Lately, Hugh Fearnley-Whittingstall has been keen to promote a greener diet, consisting of more fruit and vegetables than viewers of his TV shows – in which he often experiments with locally-reared meat – may be accustomed.
Having penned two vegetarian books, Veg Every Day (2011) and River Cottage Veg (2013), the chef has sampled the life of a vegetarian on and off for some time, and is keen to talk about his meat-free experience.“Putting meat and fish to the side made me a more creative cook. It massively increased my repertoire of veg-only dishes,” he explains.
As well as learning himself, Hugh was keen to educate, dispelling some commonly-held beliefs about cooking vegetables. “It was so clear to me that veggie cooking is absolutely not about denial,” he points out. “The only reason that people sometimes think vegetables are boring is because they’re so used to having a plain bit of steamed veg next to a great glistening piece of meat, and in that particular competition, the meat’s going to win.”
For Fearnley-Whittingstall, vegetables require the same level of attention as their fleshier counterparts: “When you give the same love to your vegetables as you give to the roast or the piece of fish that you’re frying in a pan with a few herbs, then the flavours of the veg really take off.”

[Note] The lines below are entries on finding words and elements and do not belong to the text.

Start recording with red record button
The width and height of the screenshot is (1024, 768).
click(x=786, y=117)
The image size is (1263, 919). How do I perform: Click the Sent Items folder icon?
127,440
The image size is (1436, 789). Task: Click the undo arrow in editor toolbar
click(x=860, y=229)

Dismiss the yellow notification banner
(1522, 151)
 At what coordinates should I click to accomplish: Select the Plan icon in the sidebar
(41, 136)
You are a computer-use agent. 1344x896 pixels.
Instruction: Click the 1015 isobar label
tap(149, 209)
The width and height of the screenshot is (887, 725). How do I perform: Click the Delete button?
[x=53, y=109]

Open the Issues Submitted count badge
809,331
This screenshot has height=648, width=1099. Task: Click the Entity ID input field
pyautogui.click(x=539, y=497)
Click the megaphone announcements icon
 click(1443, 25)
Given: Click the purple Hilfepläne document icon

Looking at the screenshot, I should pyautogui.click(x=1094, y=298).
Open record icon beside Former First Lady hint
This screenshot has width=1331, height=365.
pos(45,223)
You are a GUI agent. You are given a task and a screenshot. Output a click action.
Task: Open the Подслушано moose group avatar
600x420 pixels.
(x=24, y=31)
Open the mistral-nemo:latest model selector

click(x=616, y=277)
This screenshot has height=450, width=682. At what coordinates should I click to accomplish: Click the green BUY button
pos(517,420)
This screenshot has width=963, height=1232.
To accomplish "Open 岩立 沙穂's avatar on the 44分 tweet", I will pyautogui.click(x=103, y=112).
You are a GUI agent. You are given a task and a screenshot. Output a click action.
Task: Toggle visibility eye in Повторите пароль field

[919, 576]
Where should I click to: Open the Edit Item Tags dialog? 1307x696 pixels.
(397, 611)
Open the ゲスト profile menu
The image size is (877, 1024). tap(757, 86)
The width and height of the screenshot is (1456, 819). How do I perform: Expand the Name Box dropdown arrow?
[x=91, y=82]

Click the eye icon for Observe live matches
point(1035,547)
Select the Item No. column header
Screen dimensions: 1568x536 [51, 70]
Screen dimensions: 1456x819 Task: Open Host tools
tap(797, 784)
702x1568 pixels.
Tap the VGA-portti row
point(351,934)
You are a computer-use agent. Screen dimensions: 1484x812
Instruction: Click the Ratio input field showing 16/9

Speaking on his most recent tome, Three Good Things On A Plate, he explains his idea of a balanced diet, reflected in the book itself. “It’s got chapters on meat and fish, yes, but I should think probably 75 per cent of the recipes are vegetarian. I think that’s a fair reflection of how we should eat – we should eat more meat-free meals. Vegetables and fruit should dominate and seasonal veg should be the mainstay of a good kitchen.”
The concept of a greener diet is perhaps an easier sell to adults in a society where health and fitness are of exponentially increasing importance than to children, however Fearnley-Whittingstall gives advice on the matter from his own experiences as a father: “It’s odd, but I often find that my kids prefer veg raw to cooked,” he says. “They prefer raw carrots to cooked, they prefer baby peas straight from the pod. But kids also do like a little bit of seasoning. Garlic is a surprisingly good way of getting them into veg.”
Unsurprisingly, the chef also recommends catering for the sweet tooth when cooking veg for children, saying “the other way, kids seem to love roast veg. That slight caramelisation, if you roast veg until it gets a little bit crispy and a little bit caramelised, which emphasises the natural sugars and makes it particularly appealing for kids.”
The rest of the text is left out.